IPad Mini 4 is, on the whole, therefore more similar to other iPad models. Compared with the iPad Air 2 is about the same in terms of color reproduction. Both draw something much against blue white balance, and it almost seems to be a little informal “Apple-standard” to aim for 7000 Kelvin, rather than the 6500 Kelvin as the normal white point is located on. Thankfully keep current iPad models balance of red and green and we will no longer see color cast to turquoise or pink. It is slightly blue, but no more.

We step into the color space and measures the iPad Mini 4 sets nuances, it is clear that the slightly blue white balance is the biggest problem. Though the problem is still small in terms of the big picture. When we measure the representation of the standard (and classic) Color Checker colors are the average level of error for 2 (dE2000) which is about the best you can get in other contexts through color calibration.
Even such details as tone curve / gamma are better at Mini 4 with a little clearer drawing of the darkest shades. The difference is not large, but in terms of precision, the Mini 4 slightly better than Air 2.Catchlight filter of the Mini 4 also reminds Air 2 in how it handles the room’s light. The blackness of the angle becomes purple in both models.

Ipad Air 2, by contrast, is still a force in that its panel shuts down its own light better. The contrast ratio of the iPad Mini 4 is about 950: 1 and an improvement on the Mini 3. Air 2 reaches rather a contrast ratio of 1100: 1 and set to the same brightness will then Air 2 to dig deeper into the blackness. This can be an advantage, especially when using the device in the dark and thus can more easily see how the blackness appears as a dark gray background rather than black. There, Air 2, the better the screen.

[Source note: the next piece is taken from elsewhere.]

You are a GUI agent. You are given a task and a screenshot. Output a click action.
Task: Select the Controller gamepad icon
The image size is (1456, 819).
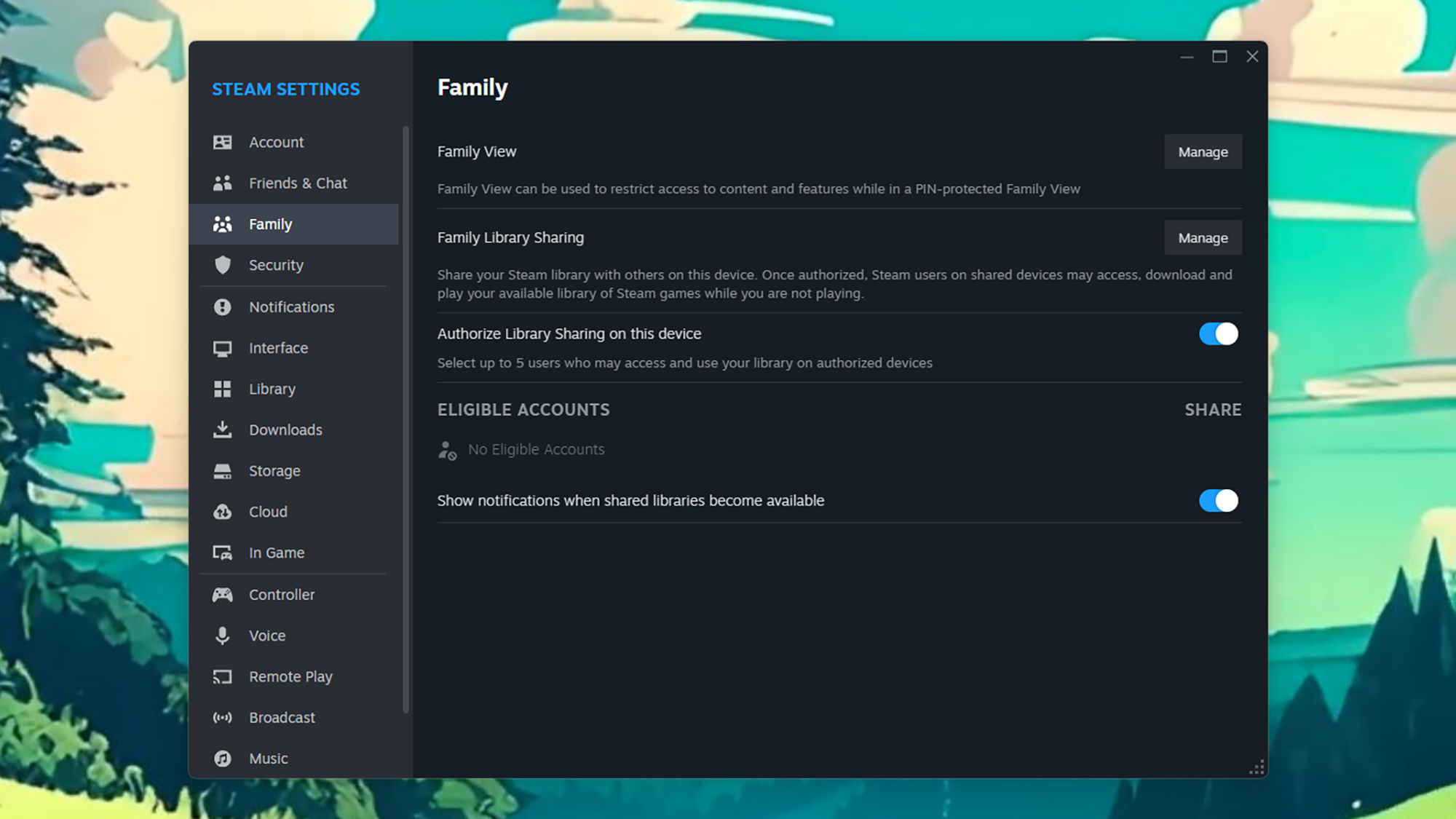(x=224, y=594)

Now lack sophisticated control or ability to get more precision with iPad (and iPhone). You get the light you get, so to speak. Therefore it is good that the light coming anyway is so good that in other contexts would be classified correctly. Trained eyes can see that the white balance is slightly blue, but that is all. You can pick an iPad out of the box and basically trust that what you see is correct colors. Something that is not all that common in other contexts.